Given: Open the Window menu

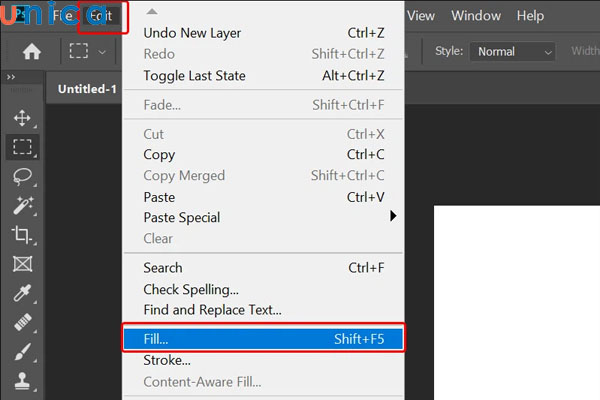Looking at the screenshot, I should [x=476, y=16].
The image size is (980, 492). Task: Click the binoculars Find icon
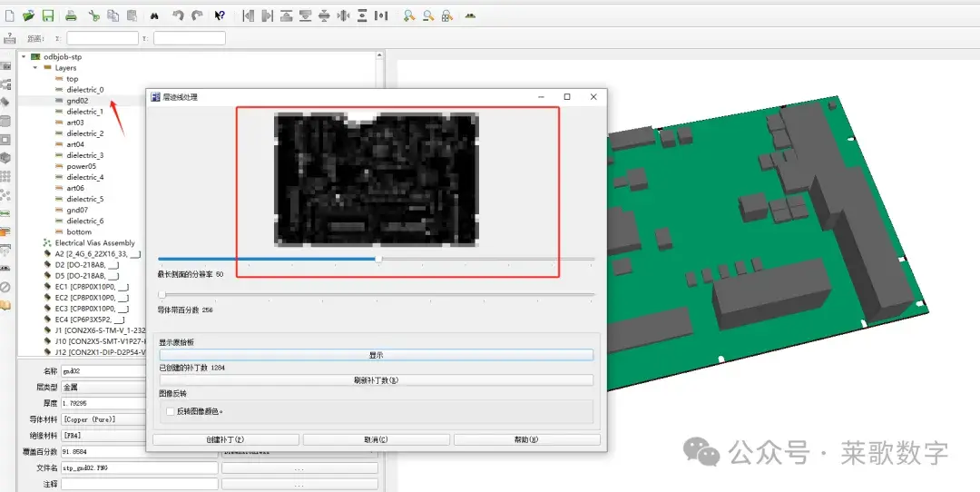[x=154, y=15]
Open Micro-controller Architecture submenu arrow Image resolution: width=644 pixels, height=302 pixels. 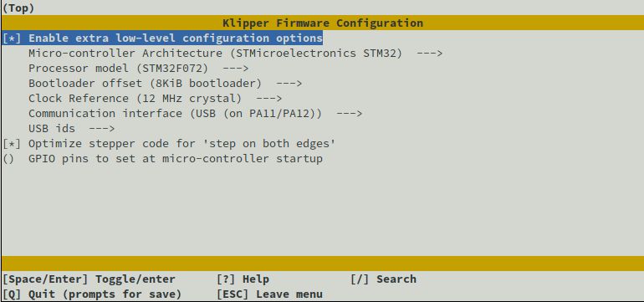pyautogui.click(x=429, y=54)
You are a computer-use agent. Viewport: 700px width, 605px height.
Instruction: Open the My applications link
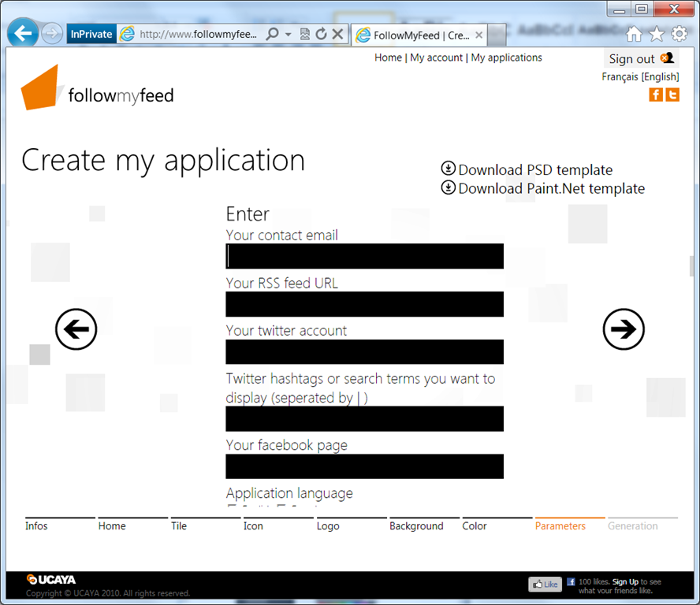click(506, 58)
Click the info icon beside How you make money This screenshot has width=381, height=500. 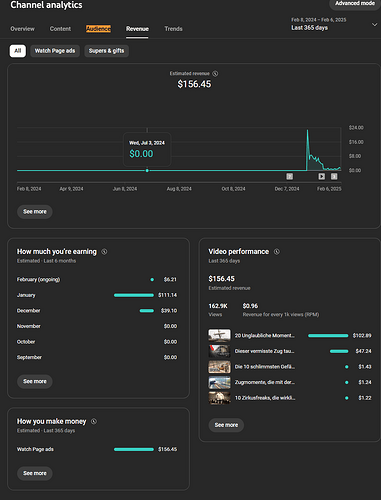coord(94,421)
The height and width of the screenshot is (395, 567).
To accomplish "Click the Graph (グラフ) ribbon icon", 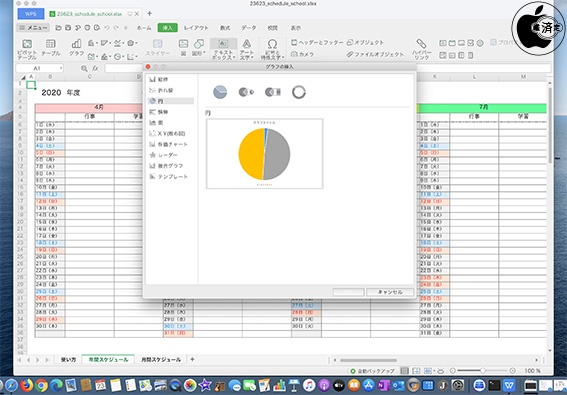I will (x=76, y=48).
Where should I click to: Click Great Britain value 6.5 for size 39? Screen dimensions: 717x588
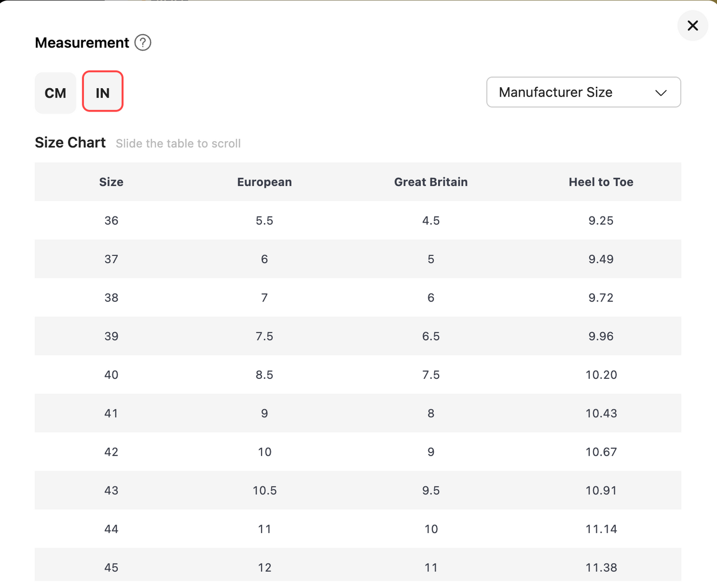pos(431,336)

-.-.-

Retype exactly the lines above, starting at the line containing "Where should I" and ending with the last line, both included; leave out the pictures.

**RESPONSE FOR THIS EXERCISE**
Where should I click to: Click Great Britain value 6.5 for size 39? Screen dimensions: 717x588
pos(431,336)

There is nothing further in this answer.